A member of the Harvard Medical School faculty since 1996, most recently as Professor of Neurobiology, Dr. Reid is a recognized authority on how the brain processes and makes sense of visual information. He has dedicated his career to investigating the functions of neural circuits in the brain, asking the general questions: what do neural circuits do, and how do they do it? He has approached these questions through a variety of methods, including electrophysiology, engineering, imaging and modeling, most recently using a combination of imaging and anatomical approaches to investigate how the structure of neural connections relates to functional brain circuitry. A recipient of the Society for Neuroscience Young Investigator Award in 2001, Reid has long been regarded as a pioneering leader in the field.
"The opportunity to do science at such a scale, at an institution renowned for its pioneering approaches in large-scale neuroscience, is one that few scientists ever have," said Reid. "It's a great privilege to be a part of the Allen Institute, and I look forward to being a part of the Institute's talented and diverse scientific team."
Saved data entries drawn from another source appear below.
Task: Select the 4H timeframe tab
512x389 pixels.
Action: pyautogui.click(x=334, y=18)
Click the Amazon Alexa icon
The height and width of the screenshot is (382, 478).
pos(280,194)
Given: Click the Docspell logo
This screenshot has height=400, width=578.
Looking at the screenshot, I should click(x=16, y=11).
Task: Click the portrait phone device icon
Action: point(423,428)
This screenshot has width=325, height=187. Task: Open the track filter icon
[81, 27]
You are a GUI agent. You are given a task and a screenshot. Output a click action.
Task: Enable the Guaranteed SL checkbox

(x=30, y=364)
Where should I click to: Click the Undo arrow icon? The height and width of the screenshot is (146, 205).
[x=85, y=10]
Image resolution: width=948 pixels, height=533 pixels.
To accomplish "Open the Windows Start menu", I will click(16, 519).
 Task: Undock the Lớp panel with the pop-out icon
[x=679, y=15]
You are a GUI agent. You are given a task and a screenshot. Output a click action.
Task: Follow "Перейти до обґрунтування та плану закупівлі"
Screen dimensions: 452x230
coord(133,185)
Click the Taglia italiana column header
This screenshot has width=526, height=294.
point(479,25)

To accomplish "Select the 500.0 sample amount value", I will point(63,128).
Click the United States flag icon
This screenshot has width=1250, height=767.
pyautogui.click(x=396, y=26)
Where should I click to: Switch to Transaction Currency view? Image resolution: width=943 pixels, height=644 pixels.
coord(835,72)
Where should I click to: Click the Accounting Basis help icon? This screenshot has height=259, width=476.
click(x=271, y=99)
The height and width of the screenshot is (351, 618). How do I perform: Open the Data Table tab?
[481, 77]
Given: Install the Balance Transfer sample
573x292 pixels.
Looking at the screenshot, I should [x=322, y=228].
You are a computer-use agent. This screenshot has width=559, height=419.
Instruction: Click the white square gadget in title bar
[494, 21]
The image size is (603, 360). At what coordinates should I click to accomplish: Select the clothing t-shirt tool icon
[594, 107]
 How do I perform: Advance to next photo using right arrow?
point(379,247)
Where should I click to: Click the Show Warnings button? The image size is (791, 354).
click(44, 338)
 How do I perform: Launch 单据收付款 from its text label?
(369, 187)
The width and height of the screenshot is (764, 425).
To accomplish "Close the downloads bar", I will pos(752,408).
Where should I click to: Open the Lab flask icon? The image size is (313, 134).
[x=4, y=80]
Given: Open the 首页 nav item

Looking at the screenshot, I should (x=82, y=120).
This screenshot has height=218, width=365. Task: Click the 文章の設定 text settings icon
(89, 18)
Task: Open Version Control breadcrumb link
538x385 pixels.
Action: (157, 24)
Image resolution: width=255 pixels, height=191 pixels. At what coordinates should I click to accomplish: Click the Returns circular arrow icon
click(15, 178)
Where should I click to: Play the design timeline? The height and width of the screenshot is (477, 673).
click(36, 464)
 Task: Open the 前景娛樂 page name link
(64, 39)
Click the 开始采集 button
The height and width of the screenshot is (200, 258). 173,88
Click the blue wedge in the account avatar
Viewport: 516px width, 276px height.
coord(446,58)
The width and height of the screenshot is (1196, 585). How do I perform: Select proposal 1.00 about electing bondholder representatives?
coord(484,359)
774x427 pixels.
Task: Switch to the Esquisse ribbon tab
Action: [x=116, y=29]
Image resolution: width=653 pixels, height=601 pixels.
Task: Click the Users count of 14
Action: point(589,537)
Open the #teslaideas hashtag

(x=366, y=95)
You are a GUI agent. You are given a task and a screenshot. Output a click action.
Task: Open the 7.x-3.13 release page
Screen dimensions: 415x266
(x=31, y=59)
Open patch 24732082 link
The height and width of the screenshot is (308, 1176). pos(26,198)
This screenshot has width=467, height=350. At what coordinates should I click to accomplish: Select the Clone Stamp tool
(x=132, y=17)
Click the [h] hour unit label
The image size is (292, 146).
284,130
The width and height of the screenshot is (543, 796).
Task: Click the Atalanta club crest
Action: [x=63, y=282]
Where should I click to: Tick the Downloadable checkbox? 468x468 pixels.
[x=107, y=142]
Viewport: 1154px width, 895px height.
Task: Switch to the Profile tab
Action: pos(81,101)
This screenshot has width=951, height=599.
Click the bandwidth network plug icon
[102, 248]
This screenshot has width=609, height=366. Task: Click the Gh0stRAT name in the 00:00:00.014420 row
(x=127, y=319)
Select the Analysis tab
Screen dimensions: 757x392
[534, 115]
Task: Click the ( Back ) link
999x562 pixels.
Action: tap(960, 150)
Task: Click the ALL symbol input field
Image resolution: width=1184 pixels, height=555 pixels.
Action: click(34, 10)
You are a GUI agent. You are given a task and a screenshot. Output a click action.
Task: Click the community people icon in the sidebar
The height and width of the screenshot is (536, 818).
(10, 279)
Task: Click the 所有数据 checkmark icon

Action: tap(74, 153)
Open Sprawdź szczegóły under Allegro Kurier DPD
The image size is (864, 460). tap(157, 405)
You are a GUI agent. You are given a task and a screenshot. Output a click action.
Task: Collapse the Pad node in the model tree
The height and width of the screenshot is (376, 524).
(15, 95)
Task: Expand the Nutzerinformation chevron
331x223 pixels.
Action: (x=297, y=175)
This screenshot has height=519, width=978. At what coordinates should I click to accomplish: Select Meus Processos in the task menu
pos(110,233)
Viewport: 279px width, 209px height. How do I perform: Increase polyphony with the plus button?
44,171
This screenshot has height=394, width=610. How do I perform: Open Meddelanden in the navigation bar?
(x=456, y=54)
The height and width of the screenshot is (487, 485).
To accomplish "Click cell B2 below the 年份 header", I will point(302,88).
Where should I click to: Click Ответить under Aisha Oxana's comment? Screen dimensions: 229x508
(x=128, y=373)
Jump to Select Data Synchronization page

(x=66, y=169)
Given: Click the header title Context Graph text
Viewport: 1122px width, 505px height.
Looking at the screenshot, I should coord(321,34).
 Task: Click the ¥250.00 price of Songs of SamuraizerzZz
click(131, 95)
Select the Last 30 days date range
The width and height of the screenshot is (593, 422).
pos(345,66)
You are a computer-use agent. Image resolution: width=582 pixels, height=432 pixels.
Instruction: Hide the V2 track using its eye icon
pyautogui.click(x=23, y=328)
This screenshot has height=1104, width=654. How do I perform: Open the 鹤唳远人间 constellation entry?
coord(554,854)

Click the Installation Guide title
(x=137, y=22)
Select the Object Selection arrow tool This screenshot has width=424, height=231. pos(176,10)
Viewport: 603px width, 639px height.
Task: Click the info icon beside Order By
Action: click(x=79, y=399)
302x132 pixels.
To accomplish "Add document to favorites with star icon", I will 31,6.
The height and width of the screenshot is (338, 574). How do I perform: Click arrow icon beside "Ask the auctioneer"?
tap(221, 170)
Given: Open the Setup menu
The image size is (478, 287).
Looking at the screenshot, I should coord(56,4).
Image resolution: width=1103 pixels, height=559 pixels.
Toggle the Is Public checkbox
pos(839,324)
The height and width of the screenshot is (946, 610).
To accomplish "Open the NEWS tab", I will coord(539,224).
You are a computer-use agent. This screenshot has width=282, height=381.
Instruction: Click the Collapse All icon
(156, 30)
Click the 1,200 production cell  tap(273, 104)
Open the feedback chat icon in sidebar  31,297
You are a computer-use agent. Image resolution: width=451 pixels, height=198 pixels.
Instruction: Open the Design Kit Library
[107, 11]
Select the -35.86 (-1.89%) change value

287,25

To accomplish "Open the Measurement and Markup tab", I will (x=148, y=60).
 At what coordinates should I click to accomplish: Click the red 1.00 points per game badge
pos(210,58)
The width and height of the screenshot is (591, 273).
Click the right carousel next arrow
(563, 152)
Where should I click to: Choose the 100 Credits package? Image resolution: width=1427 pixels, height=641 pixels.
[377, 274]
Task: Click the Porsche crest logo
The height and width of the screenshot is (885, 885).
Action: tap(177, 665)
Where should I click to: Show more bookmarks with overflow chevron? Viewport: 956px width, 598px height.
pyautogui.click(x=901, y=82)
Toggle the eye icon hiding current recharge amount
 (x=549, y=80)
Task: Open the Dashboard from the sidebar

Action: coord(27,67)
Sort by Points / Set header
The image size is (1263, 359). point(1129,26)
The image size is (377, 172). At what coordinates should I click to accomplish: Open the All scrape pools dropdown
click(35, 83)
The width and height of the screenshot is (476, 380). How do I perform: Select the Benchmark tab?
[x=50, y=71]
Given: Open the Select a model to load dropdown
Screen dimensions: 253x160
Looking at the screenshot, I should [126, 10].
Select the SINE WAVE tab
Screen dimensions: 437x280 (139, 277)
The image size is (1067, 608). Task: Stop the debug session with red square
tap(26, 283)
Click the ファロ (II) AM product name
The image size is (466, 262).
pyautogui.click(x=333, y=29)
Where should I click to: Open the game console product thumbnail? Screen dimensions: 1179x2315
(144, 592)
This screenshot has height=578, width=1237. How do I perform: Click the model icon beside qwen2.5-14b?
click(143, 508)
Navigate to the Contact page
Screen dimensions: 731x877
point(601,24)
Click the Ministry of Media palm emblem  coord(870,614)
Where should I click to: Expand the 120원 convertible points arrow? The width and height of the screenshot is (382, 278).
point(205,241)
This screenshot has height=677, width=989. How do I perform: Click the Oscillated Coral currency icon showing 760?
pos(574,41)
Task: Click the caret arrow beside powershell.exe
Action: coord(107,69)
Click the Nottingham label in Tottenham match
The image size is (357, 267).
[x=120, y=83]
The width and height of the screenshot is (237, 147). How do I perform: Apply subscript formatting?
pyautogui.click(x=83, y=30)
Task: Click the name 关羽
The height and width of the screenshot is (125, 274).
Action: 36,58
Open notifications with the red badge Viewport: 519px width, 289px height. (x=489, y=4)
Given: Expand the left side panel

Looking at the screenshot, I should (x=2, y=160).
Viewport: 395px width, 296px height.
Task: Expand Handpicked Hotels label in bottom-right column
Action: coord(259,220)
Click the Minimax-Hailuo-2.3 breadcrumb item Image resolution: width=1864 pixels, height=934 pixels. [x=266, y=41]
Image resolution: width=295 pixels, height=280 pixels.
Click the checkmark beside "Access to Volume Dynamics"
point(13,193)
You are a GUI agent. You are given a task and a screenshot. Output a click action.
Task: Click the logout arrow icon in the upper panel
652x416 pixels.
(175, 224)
On the faculty at Stanford University since 2003, Dr. Dolmetsch is a developmental neurobiologist and an expert in systems biology – how information is encoded at the molecular level inside cells to drive their development, identity and physiology. Combining biochemistry, genetics and microscopy, Dolmetsch has devoted much of his research to understanding the basis of neurobiological diseases such as autism. Through innovative approaches he has grown neurons from skin cells of people with autism and developed methods to understand more about how they form connections with other neurons and which genes are involved in the process. Dolmetsch has received numerous honors including the National Institutes of Health Pioneer Award and the Society for Neuroscience Young Investigator Award.
"The Allen Institute has become a critical force in brain research, enabling progress and efficiencies in research programs throughout the field," said Dolmetsch. "I am excited to join the Institute and pursue new broad reaching initiatives that promise not only to help us understand how the brain is built, but also to provide critical insight into brain disorders such as autism, schizophrenia and intellectual disability."
These two appointments are part of an overarching expansion plan that includes the addition of Christof Koch as Chief Scientific Officer and David Poston as Chief Operating Officer last year, the recent acquisition of approximately 15,000 square feet of additional laboratory space, and an active hiring program to expand its staff to support its scientific initiatives.